The plot of the novel is thoroughly engaging, a rollicking trip from one misadventure to another, populated by an eccentric cast. Billy himself is quite a character: a rescue-dog loving, pot-smoking, vodka-laced-with-LSD-drinking, long-haired mercenary who has a fondness for the great outdoors (Cammie will occasionally call him “Nature Boy”) but isn’t shy about killing another human if the job calls for it. Then there’s Experanza, Billy’s trusted childhood friend and another employee for Value Standard Enterprises. She’s the only one Billy can turn to for advice.

Possibly the oddest character in the book is Patches, another old friend. Billy recalls arriving in the Chicago area as a young man and crashing a fraternity party at Northwestern University, and meets Porter St. Germaine, or “Patches,” a rich boy who will eventually become a doctor and steer Billy toward the sperm donation gig that has apparently resulted in Cammie. When they meet again in the present as Billy is learning more about Cammie, he finds that Patches may have more to do with his dilemma and Cammie’s warning than he realized. Furthermore, Patches now lives with a companion, a sophisticated chimpanzee who might be part human.

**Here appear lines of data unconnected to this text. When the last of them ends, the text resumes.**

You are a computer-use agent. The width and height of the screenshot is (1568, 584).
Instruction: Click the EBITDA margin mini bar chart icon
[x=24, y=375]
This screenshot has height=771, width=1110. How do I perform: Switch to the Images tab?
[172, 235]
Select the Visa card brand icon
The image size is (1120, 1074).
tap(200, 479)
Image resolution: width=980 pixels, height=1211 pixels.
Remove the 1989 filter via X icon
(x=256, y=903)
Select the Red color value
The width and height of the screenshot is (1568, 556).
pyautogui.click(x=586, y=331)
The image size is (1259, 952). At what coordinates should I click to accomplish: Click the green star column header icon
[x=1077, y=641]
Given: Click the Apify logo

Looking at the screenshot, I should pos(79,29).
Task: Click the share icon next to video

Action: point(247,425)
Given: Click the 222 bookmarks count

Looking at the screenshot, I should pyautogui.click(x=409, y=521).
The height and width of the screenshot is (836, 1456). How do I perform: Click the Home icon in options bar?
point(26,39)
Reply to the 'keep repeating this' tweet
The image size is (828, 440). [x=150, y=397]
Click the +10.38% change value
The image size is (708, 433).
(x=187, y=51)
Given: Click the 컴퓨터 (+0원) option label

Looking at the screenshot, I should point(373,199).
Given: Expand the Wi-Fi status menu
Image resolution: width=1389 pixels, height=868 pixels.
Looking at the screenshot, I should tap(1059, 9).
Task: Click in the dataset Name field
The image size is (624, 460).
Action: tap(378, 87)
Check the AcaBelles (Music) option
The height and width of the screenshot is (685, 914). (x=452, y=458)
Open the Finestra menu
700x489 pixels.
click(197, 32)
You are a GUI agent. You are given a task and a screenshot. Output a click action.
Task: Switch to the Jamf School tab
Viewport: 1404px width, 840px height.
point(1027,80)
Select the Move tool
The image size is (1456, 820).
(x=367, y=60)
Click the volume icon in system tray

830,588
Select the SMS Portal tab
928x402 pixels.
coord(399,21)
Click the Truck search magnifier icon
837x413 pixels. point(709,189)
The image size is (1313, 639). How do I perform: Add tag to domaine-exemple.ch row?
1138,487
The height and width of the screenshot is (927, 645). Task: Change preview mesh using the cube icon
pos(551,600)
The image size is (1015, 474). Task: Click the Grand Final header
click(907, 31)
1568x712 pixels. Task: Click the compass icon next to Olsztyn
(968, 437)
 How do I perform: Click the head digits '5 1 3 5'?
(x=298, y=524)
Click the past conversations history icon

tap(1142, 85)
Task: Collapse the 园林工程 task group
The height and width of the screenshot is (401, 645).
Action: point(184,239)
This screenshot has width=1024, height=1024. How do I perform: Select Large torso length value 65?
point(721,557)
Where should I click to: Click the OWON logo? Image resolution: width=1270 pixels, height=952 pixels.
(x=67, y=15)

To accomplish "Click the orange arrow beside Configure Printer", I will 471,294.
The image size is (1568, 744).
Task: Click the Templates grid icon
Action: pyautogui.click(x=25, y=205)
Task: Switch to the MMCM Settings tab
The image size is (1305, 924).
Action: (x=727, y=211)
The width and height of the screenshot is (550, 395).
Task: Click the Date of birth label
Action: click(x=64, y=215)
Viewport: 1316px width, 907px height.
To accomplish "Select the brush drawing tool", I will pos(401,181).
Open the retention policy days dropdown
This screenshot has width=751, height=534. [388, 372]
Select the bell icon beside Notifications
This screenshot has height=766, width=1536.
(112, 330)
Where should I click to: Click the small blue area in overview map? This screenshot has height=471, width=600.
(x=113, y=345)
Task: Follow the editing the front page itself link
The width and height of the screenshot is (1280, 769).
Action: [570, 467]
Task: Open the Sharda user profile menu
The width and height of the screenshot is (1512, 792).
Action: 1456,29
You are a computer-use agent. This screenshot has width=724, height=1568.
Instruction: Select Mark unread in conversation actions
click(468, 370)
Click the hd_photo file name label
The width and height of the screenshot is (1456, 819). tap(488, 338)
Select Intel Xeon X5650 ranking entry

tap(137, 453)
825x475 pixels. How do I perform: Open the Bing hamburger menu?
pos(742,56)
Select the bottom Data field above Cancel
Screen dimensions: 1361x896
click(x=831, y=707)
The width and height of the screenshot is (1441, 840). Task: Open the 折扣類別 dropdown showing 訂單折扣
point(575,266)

While never heavy handed, the book could be read as a warning about where we are headed as a society. Have we frittered away our privacy with our addiction to social media and our use of technology? Is the damage we’ve done to the environment already irremediable? Have we allowed the oligarchs and corporate behemoths to operate beyond the scope of government regulation?

Early on in the book, Billy reflects on these troubles. “No doubt, a day of reckoning for mankind is coming, yet even for those of us who accept the inevitability of mass human death, there’s still a cautious hope; we’re waiting to see how Armageddon plays out, keeping an eye open for ways it might turn to our advantage.”

Regardless of the message, Sleepwalk, is one of the most entertaining novels this reviewer has read in a long time.